Now she ran toward the house, but the maid was already running out with Ganjiro in her arms. From the house behind her came sudden creaks and then loud cracks. There was no doubt that the pole bearing the carp was now swaying with something that was not wind.

The maid, without a word, thrust the baby into his arms also and ran back into the house. Tama came out with the drawers and boxes into which their clothing was folded, and in a moment the maidservant followed, her arms full.

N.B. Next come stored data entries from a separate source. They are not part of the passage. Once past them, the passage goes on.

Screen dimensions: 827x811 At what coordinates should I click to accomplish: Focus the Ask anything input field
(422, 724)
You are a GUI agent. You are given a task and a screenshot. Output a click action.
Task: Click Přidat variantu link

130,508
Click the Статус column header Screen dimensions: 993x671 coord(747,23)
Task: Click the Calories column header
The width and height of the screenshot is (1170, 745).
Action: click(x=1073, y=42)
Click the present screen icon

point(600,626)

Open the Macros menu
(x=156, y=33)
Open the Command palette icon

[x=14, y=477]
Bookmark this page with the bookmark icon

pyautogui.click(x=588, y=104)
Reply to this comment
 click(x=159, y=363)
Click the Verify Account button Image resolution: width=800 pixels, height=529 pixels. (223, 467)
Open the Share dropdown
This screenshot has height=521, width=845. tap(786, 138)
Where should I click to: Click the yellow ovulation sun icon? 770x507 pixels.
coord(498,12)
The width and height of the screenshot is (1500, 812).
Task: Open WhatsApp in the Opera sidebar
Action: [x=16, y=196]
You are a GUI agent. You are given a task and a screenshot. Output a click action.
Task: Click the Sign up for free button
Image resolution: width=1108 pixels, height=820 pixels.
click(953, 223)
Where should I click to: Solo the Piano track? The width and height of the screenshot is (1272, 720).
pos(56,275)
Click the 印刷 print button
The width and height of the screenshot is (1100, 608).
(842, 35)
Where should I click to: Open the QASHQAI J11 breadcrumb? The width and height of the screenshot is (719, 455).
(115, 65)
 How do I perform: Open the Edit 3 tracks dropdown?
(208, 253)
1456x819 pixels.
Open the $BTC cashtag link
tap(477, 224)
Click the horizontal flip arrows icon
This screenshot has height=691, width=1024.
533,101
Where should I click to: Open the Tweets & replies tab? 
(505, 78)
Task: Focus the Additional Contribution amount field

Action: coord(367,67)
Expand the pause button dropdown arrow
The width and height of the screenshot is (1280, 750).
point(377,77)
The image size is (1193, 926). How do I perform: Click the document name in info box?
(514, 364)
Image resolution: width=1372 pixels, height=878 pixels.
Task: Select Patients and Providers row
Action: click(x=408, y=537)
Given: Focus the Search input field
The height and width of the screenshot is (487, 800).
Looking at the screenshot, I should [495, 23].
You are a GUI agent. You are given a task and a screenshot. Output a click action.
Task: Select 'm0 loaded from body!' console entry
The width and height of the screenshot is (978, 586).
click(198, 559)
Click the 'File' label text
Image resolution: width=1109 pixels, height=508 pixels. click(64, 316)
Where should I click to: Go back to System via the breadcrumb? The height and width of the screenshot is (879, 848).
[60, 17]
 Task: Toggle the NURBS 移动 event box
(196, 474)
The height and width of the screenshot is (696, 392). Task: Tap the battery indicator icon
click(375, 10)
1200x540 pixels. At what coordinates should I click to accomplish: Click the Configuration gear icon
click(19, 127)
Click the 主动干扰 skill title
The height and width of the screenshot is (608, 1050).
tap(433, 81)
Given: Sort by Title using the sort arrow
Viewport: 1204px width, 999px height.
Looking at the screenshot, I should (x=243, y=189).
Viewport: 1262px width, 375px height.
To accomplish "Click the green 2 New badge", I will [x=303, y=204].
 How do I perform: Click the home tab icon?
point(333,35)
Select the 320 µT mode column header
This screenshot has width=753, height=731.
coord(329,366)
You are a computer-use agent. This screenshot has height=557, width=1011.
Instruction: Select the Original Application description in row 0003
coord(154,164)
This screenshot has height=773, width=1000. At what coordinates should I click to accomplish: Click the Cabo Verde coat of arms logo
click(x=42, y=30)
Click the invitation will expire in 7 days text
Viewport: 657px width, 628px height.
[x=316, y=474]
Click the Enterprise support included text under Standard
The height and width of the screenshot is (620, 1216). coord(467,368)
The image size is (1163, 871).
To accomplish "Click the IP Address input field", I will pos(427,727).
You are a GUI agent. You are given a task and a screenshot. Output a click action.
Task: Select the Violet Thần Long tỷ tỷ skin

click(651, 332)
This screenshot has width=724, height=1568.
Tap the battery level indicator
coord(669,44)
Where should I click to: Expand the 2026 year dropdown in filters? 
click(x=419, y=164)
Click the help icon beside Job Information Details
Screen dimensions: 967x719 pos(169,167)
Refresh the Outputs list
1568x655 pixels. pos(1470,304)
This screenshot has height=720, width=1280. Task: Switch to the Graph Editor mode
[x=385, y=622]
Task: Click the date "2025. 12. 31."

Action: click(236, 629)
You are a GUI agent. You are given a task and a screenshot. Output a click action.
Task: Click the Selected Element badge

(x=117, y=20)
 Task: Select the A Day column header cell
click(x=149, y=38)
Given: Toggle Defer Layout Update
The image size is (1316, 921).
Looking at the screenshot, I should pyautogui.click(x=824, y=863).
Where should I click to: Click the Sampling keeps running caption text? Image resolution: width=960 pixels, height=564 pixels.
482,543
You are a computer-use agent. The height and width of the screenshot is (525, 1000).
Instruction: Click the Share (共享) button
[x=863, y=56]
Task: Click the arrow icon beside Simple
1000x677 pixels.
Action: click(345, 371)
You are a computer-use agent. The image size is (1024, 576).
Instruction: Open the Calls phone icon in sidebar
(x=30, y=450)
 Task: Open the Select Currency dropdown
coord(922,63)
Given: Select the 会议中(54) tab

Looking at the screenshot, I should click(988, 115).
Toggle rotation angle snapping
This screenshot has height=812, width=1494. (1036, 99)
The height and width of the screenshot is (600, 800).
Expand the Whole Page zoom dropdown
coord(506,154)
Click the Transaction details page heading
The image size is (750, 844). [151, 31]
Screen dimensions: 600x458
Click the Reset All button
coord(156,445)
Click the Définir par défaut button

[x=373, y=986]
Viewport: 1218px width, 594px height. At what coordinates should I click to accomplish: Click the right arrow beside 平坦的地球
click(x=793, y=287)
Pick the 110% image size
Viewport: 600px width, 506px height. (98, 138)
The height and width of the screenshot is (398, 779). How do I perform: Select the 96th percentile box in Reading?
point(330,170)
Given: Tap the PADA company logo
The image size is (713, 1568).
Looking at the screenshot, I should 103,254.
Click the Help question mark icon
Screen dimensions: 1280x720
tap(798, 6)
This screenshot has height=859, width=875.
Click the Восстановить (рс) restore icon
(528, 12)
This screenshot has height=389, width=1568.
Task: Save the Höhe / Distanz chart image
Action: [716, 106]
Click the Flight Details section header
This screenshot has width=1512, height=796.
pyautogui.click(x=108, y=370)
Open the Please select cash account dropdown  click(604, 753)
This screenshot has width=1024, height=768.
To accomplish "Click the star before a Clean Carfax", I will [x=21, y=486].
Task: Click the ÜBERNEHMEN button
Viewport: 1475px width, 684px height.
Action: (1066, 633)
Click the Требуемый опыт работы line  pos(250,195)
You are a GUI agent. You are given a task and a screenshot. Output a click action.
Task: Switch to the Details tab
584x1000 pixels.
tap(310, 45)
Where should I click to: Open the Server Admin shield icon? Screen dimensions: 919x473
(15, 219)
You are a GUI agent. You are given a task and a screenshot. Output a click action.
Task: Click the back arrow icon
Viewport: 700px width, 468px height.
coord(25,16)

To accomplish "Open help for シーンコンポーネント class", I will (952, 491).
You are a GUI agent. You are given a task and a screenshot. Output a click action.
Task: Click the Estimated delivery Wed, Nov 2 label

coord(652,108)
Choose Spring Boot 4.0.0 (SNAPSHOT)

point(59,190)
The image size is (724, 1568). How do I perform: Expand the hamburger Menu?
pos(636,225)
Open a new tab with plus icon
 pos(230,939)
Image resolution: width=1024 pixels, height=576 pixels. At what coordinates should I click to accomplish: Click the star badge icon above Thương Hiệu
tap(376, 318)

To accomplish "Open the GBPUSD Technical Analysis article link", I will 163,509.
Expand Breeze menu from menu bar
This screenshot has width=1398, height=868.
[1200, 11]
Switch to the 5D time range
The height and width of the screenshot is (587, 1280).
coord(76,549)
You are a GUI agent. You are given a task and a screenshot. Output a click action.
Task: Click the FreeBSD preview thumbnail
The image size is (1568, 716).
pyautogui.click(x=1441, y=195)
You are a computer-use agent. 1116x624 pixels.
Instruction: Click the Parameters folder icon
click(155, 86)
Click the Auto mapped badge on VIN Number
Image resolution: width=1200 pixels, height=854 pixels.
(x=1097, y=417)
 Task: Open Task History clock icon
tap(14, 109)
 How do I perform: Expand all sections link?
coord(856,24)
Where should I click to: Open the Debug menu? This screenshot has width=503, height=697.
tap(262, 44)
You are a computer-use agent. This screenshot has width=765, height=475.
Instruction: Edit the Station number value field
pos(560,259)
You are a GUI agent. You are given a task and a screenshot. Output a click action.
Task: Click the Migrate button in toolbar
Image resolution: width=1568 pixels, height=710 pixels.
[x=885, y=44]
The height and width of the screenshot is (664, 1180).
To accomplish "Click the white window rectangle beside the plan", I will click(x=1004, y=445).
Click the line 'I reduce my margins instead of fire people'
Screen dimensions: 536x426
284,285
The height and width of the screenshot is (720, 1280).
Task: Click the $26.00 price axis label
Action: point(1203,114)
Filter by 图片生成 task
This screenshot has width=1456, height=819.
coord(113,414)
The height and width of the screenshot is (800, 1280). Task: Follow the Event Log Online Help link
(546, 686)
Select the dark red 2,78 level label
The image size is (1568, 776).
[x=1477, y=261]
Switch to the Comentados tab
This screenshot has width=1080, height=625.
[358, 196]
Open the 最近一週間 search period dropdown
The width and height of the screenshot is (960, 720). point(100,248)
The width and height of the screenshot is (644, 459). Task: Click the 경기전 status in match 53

“Where shall I put these children?” I-wan gasped. “I must help.”

“Please — stay with them,” Tama replied, quietly.

He wondered at these two women, they were both so quiet. It was as though they had rehearsed many times the thing which they now did. Back and forth they went until in a very few minutes in the open space about them were all their chief possessions. There were not many. Their most precious things, the best of their scrolls, some fine pottery Mr. Muraki had given them, jewelry that I-wan had given Tama when they were married, the silks his mother had sent, she had put into a warehouse in the city, built for safety in earthquakes.